__SELECTION__
——————————

Art Entries

On Kinbaku

BDSM starts with Bondage. Being a separate acronym strips submission or sadomasochism from the very choice of being bounded. Branching from this huge category of subculture is the famous Japanese style, Kinbaku, distinguishing itself with exclusive use of hemp ropes and an emphasis on the process rather than the destination. This sexual activity originates from the late Edo Period, and as a sexual activity embedded in the Japanese context whose culture essence is to revere the natural state of things, bondage is addressed as Kinbaku, an art form that holds aesthetic values to itself.

The idea of constraining one’s physical movement, more specifically, a woman’s, is not rare. Inagaki recalled in her book A Daughter of the Samurai that according to feudal Japan’s tradition, an upper-class woman must control her sleeping positions, curving her legs elegantly like the characterき. In a broader sense, however, isn’t all custom instructing people to behave in a certain way? Customs link behaviors with meanings in the mediation of culture, making certain behaviors more valuable than others, and yet certain behaviors unacceptable. Metaphorically, Geertz stated that “man is an animal suspended in webs of significance he himself has spun”, which means that one’s action is not restricted, but rather qualified, by its social context and interpersonal relationships. 

In this sense, bondage is a limit on freedom. When one is bounded by ropes, she is unable to move or act whatever she desires to, and when one is bounded by social relations, she is unable to locate herself in this complex, losing her own identity, therefore, losing her desire, so that her movement becomes a mere product of the relative movement of other strings. People frown at the concept of bondage because it’s immoral to make other people uncomfortable, or because we are so convinced that any restraints on an innocent being should be condemned as if freedom is something worth pursuing. This assumption is not necessarily true. Sartre compared the encounter of freedom as the experience of nausea, that when sailing on the waters of the world, one gradually begins to realize that this journey is meaningless so that the only way to figure out why we are here in this journey is to think of one ourselves. This arduous task falls on everyone who steps out of the comfort of nihilism and starts to question the meaning of our existence, and in this painful departure from the realm of nihilism, one feels the pull of freedom. Freedom is not a gift, but a condemnation; it is not liberation from heaviness, but gravity to the heaviness. Freedom puts an individual the most powerful, yet the most responsible actant so that we must pay our prices. As Sartre himself puts it, “I must be without remorse or regrets as I am without excuse; for from the instant of my upsurge into being, I carry the weight of the world by myself alone without help, engaged in a world for which I bear the whole responsibility without being able, whatever I do, to tear myself away from this responsibility for an instant.”

And those who tremble under their freedom look at the ropes, the thickly braided fiber that yet still so thin compared to its claimed durability. If only they had strengths, they would have sensed the pitiful coincidence of how their encounters resemble, grittily enduring the heaviness from other things – maybe the only difference is that the rope cannot choose what to hold, but the humans choose their loads themselves. The ropes are labeled as reasonably light and decently strong, then please tie me down and hang me up; all these weights of the world that I cannot bear to carry any longer, please help me to carry them.

——————————

__RECORDS PROVIDED__
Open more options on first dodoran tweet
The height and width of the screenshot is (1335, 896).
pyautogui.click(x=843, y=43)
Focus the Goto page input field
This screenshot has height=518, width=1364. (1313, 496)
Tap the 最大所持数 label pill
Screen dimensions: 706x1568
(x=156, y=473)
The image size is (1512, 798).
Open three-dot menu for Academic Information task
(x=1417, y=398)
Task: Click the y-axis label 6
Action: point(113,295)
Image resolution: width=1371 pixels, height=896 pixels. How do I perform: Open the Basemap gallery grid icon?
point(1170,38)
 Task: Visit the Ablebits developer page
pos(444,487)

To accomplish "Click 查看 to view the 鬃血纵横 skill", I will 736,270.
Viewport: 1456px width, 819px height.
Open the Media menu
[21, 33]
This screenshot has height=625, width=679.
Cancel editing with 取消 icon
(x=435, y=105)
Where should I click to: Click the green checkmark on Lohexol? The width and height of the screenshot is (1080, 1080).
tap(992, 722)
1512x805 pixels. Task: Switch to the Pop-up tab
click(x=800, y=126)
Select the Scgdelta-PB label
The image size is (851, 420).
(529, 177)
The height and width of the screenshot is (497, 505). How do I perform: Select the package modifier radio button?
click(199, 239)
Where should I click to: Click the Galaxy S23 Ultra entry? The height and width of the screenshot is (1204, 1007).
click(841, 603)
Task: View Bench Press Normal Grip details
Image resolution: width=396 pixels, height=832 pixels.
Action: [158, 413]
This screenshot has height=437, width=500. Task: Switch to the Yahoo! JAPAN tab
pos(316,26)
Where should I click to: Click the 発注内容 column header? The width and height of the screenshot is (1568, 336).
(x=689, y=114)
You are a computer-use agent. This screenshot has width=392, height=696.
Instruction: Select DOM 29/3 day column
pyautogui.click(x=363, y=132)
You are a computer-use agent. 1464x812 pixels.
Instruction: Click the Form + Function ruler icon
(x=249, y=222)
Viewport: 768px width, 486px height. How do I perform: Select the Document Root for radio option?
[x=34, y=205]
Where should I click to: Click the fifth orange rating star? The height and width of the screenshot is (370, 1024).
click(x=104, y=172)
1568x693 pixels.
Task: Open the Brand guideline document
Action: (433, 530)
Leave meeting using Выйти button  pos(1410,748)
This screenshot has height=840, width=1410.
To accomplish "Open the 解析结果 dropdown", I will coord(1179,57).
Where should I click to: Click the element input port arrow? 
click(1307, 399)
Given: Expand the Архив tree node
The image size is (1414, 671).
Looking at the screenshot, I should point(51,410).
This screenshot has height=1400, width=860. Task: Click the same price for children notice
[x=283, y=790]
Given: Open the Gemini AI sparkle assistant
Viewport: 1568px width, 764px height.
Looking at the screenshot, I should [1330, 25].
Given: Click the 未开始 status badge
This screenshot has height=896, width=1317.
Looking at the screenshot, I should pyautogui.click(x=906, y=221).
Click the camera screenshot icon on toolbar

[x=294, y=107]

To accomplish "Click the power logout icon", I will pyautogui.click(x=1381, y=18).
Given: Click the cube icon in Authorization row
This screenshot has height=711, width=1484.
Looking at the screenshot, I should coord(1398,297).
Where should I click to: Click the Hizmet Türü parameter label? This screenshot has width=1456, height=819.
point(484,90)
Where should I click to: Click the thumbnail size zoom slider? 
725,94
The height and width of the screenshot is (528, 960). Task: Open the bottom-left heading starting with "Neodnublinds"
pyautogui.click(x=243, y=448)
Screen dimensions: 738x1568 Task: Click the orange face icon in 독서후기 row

——————————

__TO BE DONE__
**A.** According to the essay on Kinbaku, what kind of rope does Kinbaku use exclusively?
**B.** In the records, rewrite the stretch from the line containing "Image resolution: width=1371" through the line containing "(x=435, y=105)", changing "Media" to "Insert" and leaving everything else the same.

__TASK-BY-TASK SOLUTIONS__
**A.** Hemp ropes.

**B.**
Image resolution: width=1371 pixels, height=896 pixels. How do I perform: Open the Basemap gallery grid icon?
point(1170,38)
 Task: Visit the Ablebits developer page
pos(444,487)

To accomplish "Click 查看 to view the 鬃血纵横 skill", I will 736,270.
Viewport: 1456px width, 819px height.
Open the Insert menu
[21, 33]
This screenshot has height=625, width=679.
Cancel editing with 取消 icon
(x=435, y=105)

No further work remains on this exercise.